Work item -
Retype the lines from the one containing "The width and" through the last line of the entries below, exactly and in full, omitting every image.

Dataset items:
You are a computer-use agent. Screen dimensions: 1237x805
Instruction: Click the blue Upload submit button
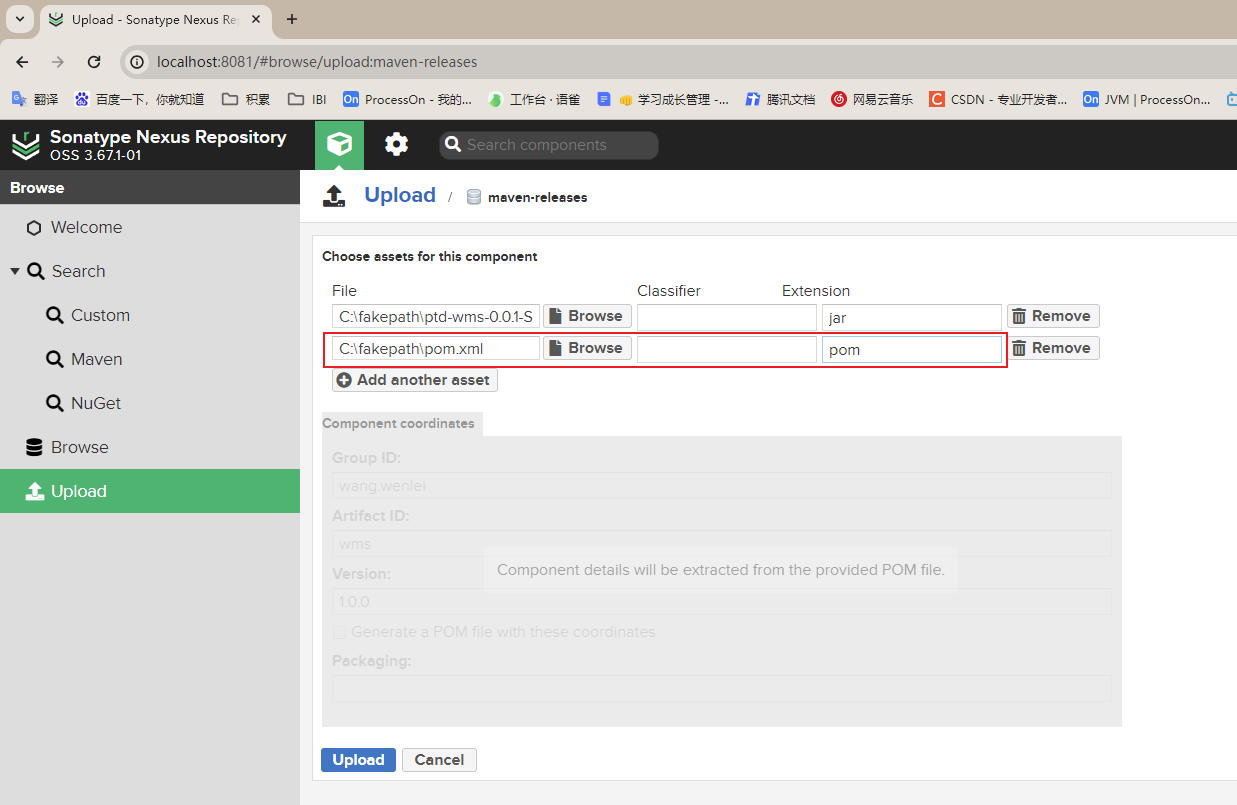[358, 760]
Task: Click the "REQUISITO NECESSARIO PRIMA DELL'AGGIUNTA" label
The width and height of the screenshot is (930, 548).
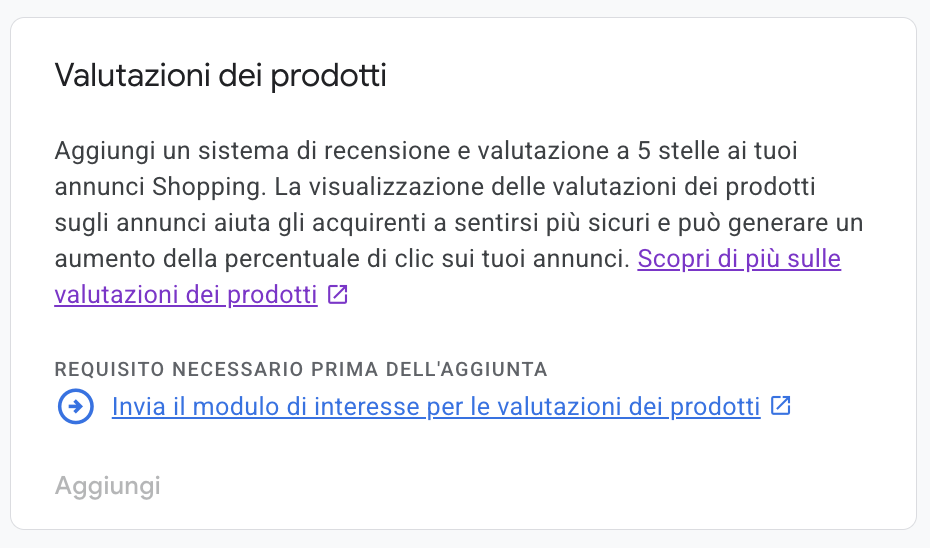Action: pyautogui.click(x=301, y=369)
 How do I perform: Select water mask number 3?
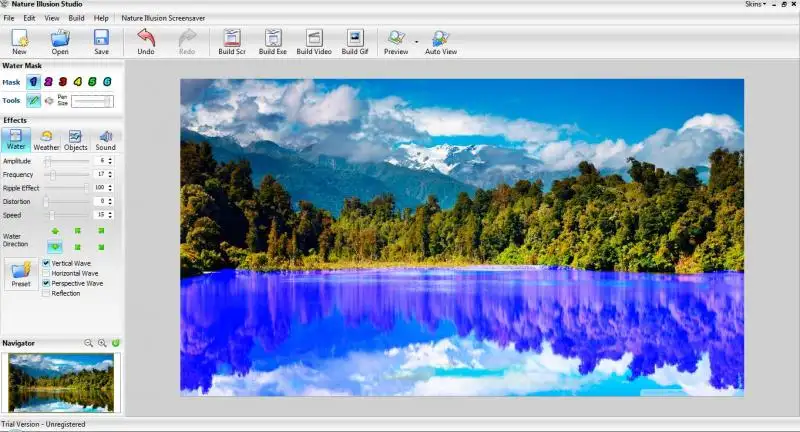coord(62,82)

Answer space -
The width and height of the screenshot is (930, 548).
Action: pyautogui.click(x=301, y=369)
 How do I perform: Select water mask number 3?
coord(62,82)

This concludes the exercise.